Filippo Lombardi, heute Fraktionschef der CVP im Bundeshaus, lernte den deutschen Bundeskanzler Helmut Kohl als junger Sekretär der Europäischen Volkspartei (EVP) kennen. Der Tessiner arbeitete ab 1981 sechs Jahre in Brüssel und begegnete Kohl gelegentlich im Politbüro und an Parteikongressen.

Herr Lombardi, wie haben Sie Helmut Kohl erlebt?

Filippo Lombardi: Wir haben uns gekannt, aber nicht so eng, dass wir uns geduzt hätten. Ich kann Ihnen aber eine Anekdote erzählen: Als junger EVP- Sekretär versuchte ich, die Ost-West- Zusammenarbeit zu stärken. Da sagte Kohl: «Kommen Sie nach Berlin, mein junger Freund, dann sehen Sie, dass man mit Kommunisten nicht reden kann.» Nach dem Mauerfall bin ich Kohl an einem Kongress der EVP in Budapest wieder begegnet. «Sehen Sie, es hat sich doch gelohnt, nach Osten zu schauen», sagte ich zu ihm. Daraufhin erwiderte er lachend: «Sie haben recht, aber ich habe es auf meine Weise getan.»

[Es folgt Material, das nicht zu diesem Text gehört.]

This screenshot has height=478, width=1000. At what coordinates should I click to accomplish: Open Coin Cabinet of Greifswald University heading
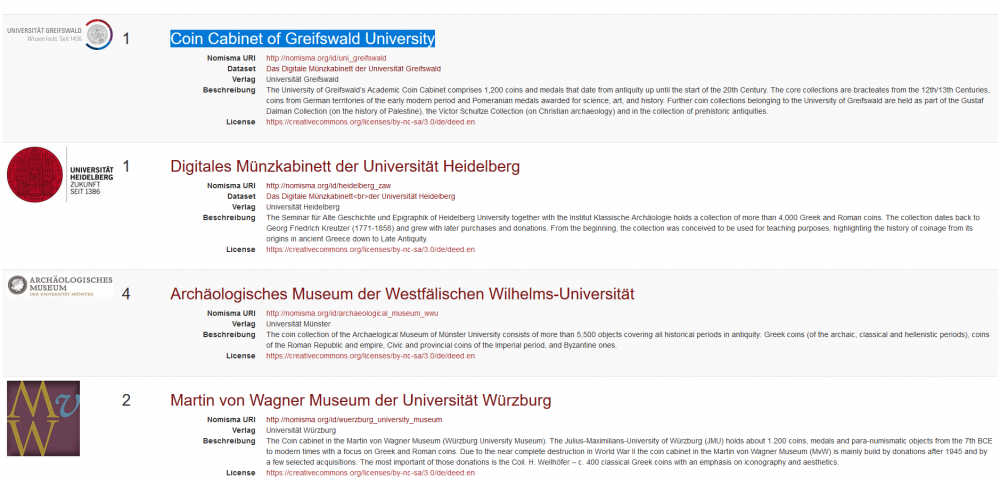click(302, 39)
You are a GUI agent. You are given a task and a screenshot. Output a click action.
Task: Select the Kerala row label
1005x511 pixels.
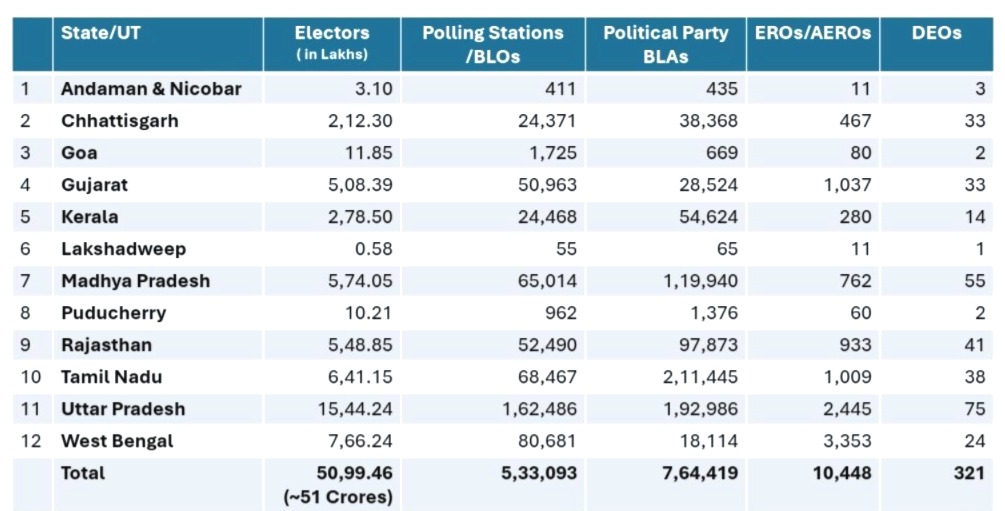(x=89, y=217)
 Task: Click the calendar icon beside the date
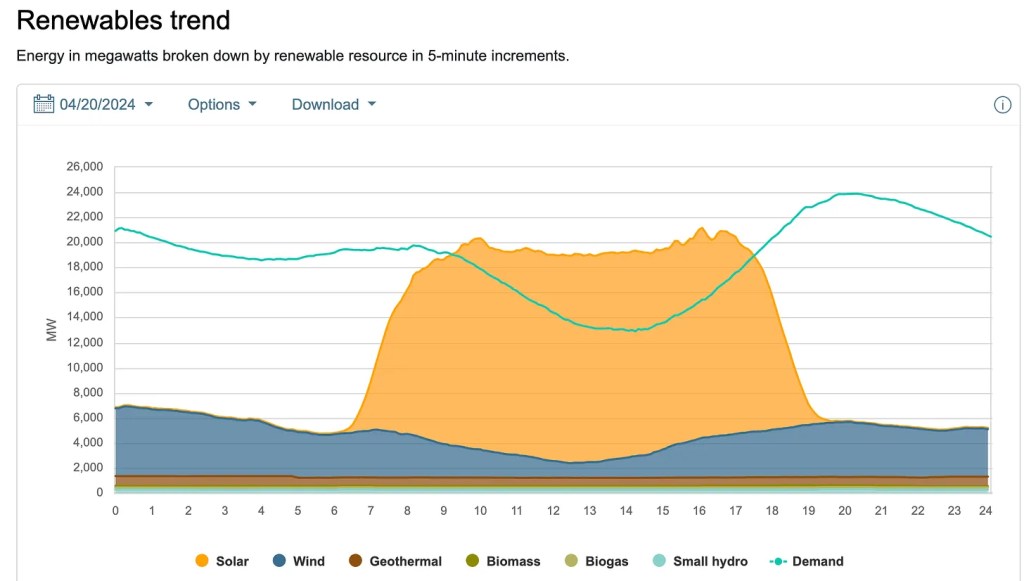coord(43,104)
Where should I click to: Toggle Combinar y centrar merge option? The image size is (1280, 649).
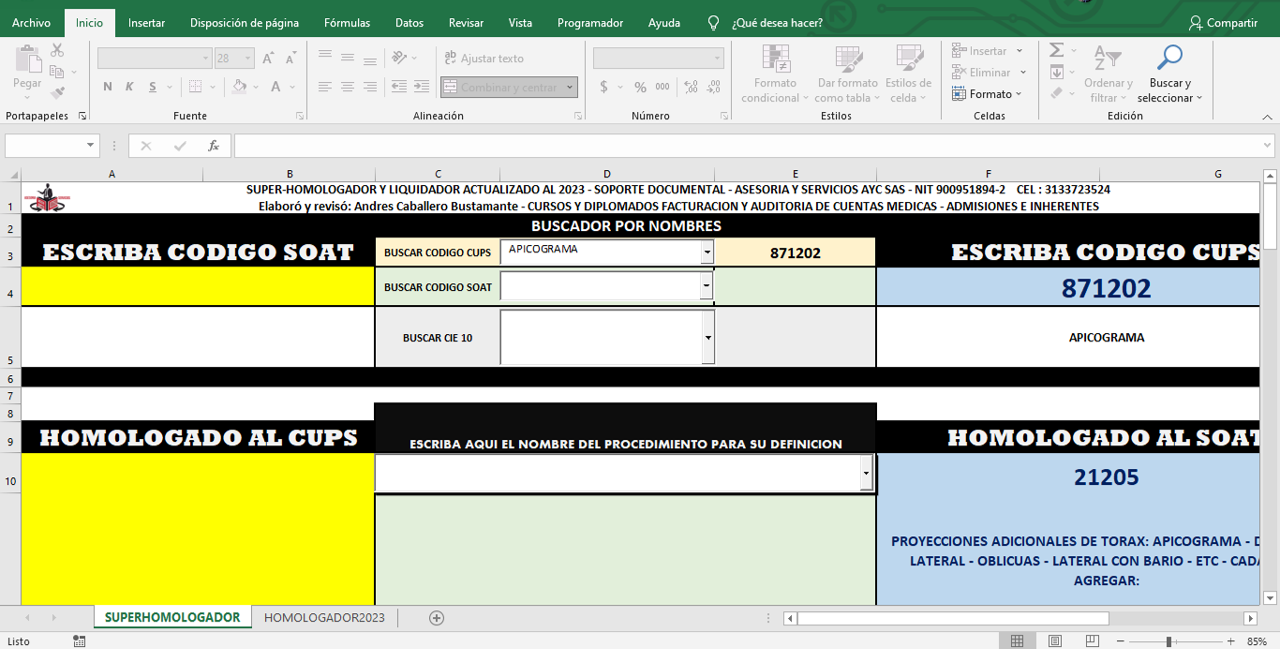pos(503,87)
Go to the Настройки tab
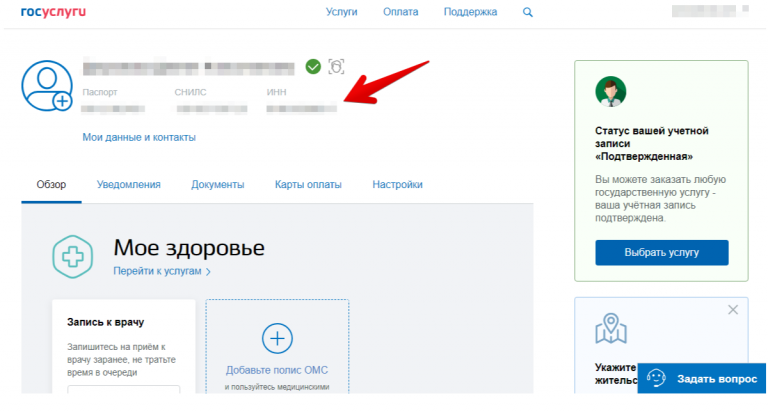768x412 pixels. click(x=397, y=184)
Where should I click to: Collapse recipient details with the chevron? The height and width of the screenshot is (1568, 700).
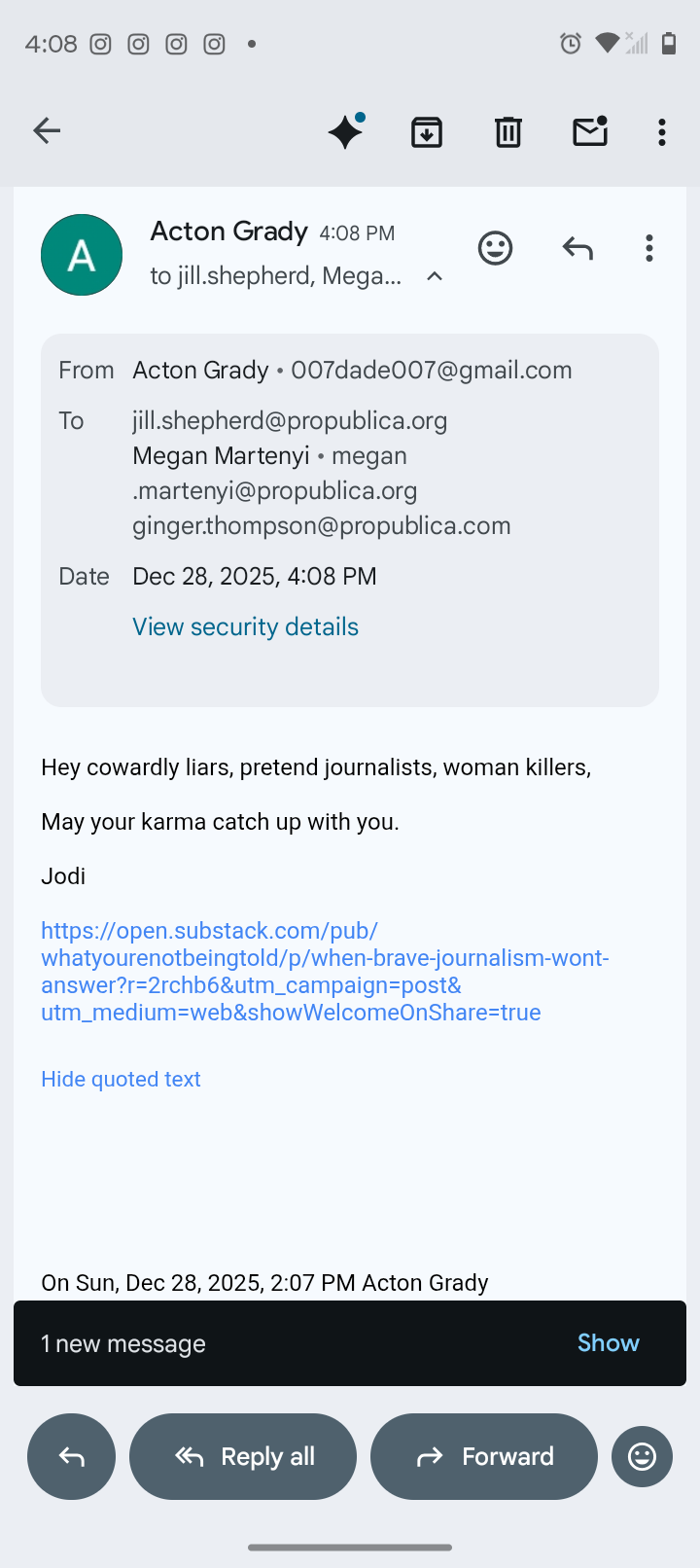(x=435, y=276)
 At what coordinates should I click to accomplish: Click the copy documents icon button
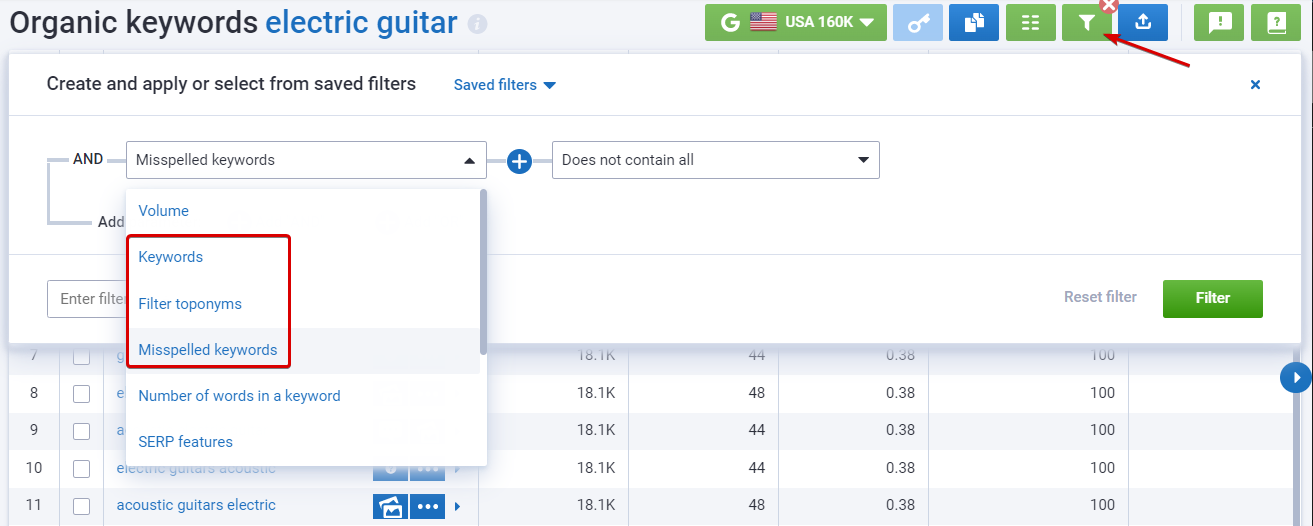(974, 22)
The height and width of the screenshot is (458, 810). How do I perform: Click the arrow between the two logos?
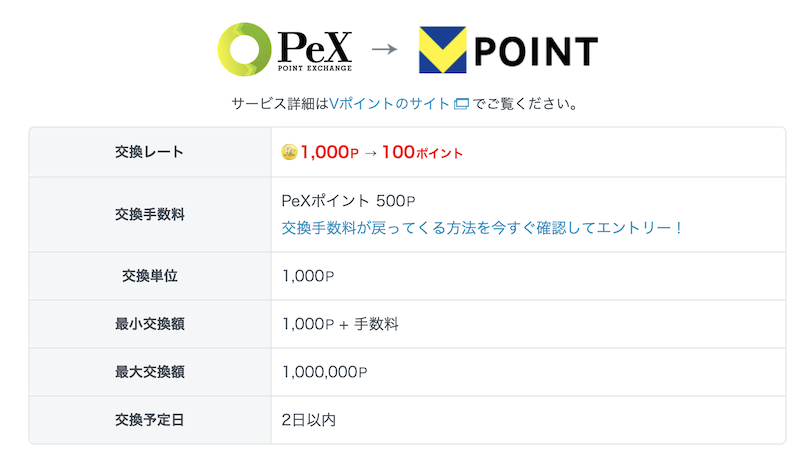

CVP-Ständerat Filippo Lombardi hat Helmut Kohl gekannt.

CVP-Ständerat Filippo Lombardi hat Helmut Kohl gekannt.

Was hat ihn als Kanzler ausgezeichnet?

Seine Ziele hat er mit grosser Entschlossenheit verfolgt. Er war klug genug, um sich anzupassen, und nicht dogmatisch. Er hatte die Zeichen der Zeit richtig gedeutet und die Chance auf eine Wiedervereinigung auch aus westlicher Sicht richtig eingeschätzt.

Kohl war ein überzeugter Europäer. Wie wichtig war er für die europäische Integration?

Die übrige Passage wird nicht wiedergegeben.